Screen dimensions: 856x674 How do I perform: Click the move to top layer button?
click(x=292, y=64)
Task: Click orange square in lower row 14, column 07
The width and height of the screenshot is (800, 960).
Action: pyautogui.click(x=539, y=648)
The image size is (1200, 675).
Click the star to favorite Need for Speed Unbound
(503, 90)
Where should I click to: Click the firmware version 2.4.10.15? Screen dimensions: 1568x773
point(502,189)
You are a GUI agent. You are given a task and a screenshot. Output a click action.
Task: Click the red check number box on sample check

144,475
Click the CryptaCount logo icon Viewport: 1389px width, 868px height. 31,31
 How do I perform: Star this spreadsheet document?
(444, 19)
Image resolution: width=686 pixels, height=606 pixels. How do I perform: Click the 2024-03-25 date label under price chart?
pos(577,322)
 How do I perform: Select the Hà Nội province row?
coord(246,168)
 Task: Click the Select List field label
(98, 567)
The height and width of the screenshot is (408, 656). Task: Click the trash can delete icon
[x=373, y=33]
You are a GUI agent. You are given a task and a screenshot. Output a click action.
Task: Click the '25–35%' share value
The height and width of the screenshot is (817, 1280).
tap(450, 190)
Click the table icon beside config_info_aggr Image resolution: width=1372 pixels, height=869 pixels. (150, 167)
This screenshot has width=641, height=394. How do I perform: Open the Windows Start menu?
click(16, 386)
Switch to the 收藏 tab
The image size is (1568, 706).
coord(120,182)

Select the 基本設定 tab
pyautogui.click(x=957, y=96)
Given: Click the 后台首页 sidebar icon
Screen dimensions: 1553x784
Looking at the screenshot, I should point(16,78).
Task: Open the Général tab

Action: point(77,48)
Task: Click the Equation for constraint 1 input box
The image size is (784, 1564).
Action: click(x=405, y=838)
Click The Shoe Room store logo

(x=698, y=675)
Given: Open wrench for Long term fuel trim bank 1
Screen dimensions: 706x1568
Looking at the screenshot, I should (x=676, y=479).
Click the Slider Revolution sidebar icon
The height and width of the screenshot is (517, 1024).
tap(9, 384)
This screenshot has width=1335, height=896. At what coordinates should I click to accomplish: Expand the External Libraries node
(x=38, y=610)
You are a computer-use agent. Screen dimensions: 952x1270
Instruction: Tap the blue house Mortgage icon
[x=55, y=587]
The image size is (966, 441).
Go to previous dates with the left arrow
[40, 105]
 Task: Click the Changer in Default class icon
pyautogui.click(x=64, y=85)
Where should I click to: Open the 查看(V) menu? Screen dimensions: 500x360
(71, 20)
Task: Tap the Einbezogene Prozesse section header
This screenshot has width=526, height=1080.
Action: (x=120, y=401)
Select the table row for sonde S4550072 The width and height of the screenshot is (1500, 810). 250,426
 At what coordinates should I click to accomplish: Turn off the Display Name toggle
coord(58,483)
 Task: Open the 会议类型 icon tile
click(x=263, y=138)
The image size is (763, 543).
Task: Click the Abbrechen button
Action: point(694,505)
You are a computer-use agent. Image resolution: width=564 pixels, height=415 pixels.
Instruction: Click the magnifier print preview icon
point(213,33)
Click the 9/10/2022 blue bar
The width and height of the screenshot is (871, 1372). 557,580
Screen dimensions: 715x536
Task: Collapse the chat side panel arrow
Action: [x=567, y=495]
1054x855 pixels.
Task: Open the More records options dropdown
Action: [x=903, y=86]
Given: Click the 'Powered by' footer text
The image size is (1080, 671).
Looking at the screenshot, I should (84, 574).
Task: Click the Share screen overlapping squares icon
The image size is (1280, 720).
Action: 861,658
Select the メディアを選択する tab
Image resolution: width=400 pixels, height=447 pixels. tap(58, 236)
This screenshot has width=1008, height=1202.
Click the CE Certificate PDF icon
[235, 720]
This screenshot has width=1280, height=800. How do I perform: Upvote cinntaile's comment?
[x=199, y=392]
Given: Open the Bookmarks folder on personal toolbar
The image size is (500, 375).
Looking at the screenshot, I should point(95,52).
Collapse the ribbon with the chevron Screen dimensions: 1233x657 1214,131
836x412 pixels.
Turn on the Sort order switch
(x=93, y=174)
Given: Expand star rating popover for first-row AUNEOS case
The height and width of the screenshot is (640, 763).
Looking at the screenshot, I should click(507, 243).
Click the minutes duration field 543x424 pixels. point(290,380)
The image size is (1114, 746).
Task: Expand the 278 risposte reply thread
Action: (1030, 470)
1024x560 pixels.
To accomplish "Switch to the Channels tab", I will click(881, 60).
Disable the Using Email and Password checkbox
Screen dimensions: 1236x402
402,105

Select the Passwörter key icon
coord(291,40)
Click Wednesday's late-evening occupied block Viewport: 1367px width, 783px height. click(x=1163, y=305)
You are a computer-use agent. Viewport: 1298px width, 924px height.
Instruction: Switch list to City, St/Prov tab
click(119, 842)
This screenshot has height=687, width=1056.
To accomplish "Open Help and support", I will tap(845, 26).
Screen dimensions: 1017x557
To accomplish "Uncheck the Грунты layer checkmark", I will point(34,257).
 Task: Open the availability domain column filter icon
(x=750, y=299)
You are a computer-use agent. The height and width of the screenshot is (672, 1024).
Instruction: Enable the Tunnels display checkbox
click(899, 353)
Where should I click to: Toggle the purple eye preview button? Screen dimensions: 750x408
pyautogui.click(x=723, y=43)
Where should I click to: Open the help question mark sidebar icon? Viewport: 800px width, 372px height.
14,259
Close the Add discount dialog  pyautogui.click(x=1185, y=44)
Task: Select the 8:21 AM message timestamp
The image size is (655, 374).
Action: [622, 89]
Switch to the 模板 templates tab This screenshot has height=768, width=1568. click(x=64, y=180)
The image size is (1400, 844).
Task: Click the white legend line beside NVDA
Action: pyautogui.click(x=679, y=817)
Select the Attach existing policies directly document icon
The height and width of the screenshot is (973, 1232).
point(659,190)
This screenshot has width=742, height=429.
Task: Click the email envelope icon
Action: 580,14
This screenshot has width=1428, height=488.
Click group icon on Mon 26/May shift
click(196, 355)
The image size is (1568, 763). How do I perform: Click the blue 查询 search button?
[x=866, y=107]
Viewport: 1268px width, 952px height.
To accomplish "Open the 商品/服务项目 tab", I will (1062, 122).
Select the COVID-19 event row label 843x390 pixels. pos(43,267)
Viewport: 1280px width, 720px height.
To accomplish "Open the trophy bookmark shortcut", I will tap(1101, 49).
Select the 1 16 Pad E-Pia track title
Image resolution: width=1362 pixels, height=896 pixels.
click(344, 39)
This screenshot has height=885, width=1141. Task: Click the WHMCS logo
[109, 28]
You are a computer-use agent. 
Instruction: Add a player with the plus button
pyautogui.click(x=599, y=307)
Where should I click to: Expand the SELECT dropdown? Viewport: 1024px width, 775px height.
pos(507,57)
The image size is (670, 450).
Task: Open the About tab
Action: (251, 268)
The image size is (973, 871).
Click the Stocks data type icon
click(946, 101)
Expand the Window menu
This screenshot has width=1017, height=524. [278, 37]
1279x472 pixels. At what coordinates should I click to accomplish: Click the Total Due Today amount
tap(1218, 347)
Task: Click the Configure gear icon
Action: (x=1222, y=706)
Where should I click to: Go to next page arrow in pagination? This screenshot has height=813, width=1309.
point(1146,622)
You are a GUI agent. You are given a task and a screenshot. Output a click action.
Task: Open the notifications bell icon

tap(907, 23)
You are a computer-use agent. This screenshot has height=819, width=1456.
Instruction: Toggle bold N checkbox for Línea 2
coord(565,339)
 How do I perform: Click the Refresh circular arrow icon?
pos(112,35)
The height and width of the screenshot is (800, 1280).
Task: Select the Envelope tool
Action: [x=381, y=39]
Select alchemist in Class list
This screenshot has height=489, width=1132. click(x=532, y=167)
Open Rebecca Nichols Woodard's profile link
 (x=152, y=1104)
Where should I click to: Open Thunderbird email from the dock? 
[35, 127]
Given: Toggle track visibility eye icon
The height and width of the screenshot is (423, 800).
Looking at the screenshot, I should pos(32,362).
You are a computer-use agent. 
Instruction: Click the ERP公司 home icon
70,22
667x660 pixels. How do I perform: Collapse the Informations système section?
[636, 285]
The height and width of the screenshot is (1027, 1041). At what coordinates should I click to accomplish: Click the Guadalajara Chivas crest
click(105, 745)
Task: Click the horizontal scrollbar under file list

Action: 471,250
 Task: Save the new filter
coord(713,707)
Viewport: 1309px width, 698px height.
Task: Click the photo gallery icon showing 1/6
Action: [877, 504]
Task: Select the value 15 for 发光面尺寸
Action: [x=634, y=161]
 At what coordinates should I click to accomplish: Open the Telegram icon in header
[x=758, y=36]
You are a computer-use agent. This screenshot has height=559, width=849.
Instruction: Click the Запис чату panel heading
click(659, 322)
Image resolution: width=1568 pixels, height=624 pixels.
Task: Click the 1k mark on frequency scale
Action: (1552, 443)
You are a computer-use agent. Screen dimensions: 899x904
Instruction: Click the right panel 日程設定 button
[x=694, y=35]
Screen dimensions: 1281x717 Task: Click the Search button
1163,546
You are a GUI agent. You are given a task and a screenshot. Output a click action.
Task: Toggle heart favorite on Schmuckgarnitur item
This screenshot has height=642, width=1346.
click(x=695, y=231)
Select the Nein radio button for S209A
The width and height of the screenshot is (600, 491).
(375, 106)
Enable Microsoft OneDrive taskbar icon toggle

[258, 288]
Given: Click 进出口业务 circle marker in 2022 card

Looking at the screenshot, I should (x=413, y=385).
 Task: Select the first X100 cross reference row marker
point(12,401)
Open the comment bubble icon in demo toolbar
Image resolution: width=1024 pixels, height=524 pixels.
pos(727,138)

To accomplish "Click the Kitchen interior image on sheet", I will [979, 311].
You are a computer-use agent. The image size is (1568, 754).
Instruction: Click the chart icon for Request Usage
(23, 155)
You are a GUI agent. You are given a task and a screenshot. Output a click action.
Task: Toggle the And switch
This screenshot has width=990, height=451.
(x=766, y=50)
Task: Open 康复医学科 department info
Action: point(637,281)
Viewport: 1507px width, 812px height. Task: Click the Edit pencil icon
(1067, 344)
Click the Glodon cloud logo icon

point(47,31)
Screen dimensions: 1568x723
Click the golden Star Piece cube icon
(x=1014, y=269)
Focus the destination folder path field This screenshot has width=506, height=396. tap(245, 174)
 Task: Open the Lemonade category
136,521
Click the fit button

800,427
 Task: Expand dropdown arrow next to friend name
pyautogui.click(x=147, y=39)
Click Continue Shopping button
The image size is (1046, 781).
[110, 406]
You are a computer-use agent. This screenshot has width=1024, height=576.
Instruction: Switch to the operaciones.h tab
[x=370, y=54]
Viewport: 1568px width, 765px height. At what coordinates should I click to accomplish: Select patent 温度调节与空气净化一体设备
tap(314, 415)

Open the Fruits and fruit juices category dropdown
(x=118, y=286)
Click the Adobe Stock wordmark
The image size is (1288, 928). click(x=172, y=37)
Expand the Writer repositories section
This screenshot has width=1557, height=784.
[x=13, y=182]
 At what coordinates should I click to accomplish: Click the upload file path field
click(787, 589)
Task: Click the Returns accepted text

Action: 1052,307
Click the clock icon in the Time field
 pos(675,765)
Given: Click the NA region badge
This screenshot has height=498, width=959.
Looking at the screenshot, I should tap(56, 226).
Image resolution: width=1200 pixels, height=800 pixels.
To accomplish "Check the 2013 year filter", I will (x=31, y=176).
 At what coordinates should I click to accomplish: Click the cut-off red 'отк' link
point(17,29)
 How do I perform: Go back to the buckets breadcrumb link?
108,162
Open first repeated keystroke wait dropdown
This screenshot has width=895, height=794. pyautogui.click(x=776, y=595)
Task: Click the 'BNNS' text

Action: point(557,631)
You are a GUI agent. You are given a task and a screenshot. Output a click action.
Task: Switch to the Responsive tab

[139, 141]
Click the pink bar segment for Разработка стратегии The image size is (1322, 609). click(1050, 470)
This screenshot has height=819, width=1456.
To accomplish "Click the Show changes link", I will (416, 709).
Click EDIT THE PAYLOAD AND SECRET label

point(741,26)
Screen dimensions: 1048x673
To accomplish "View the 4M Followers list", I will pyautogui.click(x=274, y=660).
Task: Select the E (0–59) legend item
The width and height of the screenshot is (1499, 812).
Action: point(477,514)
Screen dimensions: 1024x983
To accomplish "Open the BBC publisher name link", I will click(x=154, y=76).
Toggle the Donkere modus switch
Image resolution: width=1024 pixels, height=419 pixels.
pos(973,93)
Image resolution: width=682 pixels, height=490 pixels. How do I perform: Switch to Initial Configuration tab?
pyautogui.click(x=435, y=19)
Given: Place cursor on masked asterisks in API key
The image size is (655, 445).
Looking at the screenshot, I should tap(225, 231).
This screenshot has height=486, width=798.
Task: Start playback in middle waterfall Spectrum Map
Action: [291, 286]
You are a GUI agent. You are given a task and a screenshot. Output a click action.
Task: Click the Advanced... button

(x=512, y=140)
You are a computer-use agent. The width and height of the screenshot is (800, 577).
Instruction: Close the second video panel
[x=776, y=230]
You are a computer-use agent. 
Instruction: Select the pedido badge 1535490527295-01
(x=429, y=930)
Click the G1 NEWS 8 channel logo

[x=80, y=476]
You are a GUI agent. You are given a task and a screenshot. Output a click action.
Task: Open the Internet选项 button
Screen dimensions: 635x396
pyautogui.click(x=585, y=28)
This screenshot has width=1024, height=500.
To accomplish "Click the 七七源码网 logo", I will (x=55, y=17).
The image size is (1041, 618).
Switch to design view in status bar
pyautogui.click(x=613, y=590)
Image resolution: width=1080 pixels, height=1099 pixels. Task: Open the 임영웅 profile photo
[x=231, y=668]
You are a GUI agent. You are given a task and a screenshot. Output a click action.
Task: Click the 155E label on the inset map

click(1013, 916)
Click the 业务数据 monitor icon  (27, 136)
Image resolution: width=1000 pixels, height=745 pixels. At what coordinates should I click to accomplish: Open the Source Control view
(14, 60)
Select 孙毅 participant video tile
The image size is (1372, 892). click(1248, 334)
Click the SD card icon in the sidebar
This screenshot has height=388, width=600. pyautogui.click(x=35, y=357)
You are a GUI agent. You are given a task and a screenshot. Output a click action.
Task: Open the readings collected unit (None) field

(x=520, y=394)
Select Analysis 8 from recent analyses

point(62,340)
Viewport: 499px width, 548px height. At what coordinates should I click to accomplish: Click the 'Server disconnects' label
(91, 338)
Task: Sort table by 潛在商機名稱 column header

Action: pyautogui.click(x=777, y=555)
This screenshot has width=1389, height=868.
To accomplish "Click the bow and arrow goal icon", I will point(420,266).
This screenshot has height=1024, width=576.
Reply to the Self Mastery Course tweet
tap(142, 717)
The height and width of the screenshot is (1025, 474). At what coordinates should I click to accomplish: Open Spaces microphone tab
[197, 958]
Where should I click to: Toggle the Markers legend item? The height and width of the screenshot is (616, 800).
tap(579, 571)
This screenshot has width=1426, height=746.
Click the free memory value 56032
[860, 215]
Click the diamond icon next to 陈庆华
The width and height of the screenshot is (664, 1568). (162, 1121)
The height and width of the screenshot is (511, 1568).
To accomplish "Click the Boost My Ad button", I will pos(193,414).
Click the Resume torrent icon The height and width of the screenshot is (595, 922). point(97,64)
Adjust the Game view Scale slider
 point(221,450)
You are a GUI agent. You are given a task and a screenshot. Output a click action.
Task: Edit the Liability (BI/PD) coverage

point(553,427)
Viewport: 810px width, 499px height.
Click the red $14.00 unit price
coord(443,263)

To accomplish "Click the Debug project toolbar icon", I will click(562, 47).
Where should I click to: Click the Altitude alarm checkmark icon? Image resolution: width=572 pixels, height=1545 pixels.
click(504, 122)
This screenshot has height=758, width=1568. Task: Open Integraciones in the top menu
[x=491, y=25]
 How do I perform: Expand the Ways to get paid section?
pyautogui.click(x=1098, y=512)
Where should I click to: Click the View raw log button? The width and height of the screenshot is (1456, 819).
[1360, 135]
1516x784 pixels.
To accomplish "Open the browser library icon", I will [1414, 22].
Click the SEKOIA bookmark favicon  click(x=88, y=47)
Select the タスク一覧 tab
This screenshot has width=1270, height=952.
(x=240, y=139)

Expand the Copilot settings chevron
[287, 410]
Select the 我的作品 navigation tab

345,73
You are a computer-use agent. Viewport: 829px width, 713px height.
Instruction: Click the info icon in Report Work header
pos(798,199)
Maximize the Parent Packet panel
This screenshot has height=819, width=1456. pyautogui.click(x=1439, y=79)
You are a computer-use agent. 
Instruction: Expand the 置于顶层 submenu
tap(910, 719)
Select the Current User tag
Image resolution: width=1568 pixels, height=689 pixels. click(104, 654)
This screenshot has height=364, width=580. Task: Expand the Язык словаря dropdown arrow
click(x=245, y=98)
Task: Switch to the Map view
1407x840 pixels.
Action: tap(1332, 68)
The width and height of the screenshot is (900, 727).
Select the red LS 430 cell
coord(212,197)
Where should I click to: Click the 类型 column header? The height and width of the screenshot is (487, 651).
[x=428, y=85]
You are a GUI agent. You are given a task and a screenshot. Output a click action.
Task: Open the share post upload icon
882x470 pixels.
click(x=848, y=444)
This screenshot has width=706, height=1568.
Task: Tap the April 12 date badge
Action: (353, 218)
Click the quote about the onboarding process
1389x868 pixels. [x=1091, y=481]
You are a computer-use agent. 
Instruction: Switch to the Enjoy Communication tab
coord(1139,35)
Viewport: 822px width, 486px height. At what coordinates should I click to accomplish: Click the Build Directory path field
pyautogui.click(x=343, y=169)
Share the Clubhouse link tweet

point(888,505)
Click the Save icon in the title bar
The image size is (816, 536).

***

__Written instruction__. Please put the stretch of lines from the one containing "Switch to the 模板" through the one containing "Action: pyautogui.click(x=679, y=817)" into a numbered list, leaving out any blank lines.

__Result of this exercise__.
1. Switch to the 模板 templates tab This screenshot has height=768, width=1568. click(x=64, y=180)
2. The image size is (1400, 844).
3. Task: Click the white legend line beside NVDA
4. Action: pyautogui.click(x=679, y=817)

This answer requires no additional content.